C Generator Panics on Case-Variant Function Names
Summary
The C code generator in wit-bindgen panics with "duplicate symbols" error when processing valid WIT files that contain function names differing only in case.
Environment
- wit-bindgen version: 0.47.0
- Affected generator: C
- OS: Ubuntu 22.04, x86-64
Steps to Reproduce
-
Create a minimal WIT file
Save the following as
test.wit:package poc:demo; world example { export get-user: func() -> string; export GET-USER: func() -> string; } -
Run wit-bindgen C generator
wit-bindgen c --out-dir /tmp/test test.wit -
Observe the panic
thread 'main' panicked at crates/c/src/lib.rs:1899:38: duplicate symbols: "name `exports_example_get_user` already defined" note: run with `RUST_BACKTRACE=1` environment variable to display a backtrace -
Verify Rust generator works correctly
wit-bindgen rust --out-dir /tmp/test_rust test.witResult: Successfully generates code without errors.
This is invalid WIT. WIT identifiers are case-insensitive and normalize to lowercase:
Each name must be case-insensitively unique in the scope in which it is
declared. In the case of worlds, all imported names are in the same scope,
but separate from all the export names, and thus the same name can *not* be
imported twice, but *can* be both imported and exported.
https://github.com/WebAssembly/component-model/blob/66c925632bbf718671aec851ba4e6b65dbd35ac5/design/mvp/WIT.md?plain=1#L260-L263
Thanks for the clarification and the spec link — that helps.
One question though: the same invalid WIT is accepted by the Rust generator but causes an internal panic in the C generator. If the file is invalid, shouldn’t wit-bindgen reject it during parsing so all backends behave consistently? Right now Rust succeeds while C errors, which is a bit confusing.

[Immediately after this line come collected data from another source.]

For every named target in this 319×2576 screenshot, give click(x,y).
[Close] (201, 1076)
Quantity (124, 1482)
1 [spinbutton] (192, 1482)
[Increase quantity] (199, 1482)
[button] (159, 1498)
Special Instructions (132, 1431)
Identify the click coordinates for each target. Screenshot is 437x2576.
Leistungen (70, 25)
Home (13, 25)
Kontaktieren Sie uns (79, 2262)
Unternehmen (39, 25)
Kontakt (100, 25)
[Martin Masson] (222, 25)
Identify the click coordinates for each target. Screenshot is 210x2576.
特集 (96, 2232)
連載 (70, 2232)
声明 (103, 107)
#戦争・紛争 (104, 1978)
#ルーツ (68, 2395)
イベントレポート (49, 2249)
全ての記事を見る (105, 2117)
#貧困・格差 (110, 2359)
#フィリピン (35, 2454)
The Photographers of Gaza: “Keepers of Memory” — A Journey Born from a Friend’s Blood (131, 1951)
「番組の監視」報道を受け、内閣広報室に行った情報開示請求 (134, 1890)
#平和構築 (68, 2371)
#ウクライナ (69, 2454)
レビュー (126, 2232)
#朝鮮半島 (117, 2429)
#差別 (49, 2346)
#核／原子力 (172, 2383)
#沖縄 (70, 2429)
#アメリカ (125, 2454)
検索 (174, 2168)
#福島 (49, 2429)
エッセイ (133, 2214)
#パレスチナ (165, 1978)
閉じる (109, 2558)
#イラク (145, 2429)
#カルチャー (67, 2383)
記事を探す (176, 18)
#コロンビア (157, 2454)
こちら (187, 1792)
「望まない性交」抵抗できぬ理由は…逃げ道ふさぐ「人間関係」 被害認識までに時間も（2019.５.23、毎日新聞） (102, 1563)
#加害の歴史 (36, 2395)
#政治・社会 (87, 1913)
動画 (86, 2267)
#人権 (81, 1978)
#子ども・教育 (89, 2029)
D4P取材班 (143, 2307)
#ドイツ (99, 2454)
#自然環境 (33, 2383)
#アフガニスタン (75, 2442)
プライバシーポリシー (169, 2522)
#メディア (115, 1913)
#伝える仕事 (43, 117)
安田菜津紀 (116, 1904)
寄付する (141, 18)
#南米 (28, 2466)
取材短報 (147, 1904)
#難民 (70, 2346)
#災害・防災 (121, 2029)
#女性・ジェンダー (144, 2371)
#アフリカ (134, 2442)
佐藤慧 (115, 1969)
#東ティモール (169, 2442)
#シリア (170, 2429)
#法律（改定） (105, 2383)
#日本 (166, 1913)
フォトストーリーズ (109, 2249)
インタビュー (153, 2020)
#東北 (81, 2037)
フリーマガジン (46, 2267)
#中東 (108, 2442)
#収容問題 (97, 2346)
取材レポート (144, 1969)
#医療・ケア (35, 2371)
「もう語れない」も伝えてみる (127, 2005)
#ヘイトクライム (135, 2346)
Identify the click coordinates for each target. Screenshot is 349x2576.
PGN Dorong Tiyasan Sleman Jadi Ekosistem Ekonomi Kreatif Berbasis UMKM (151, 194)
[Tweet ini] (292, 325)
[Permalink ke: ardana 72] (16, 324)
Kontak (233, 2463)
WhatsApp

@alexcrichton this might be a wit-parser issue, we should be pushing up the case-insensitive validation to there, per the spec Bailey cites above
Yeah pushing this sort of validation into wit-parser seems fine to me. Having one generator accept this and another reject it is sort of like "UB" where one behavior isn't really more right than the other because in the end it's all invalid anyway. Historically wit-parser has been more lax on the validation side because the actual component validator is the load bearing component there. Moving more validation into wit-parser and declaring, early on, that this is an invalid WIT document sounds like good idea to me.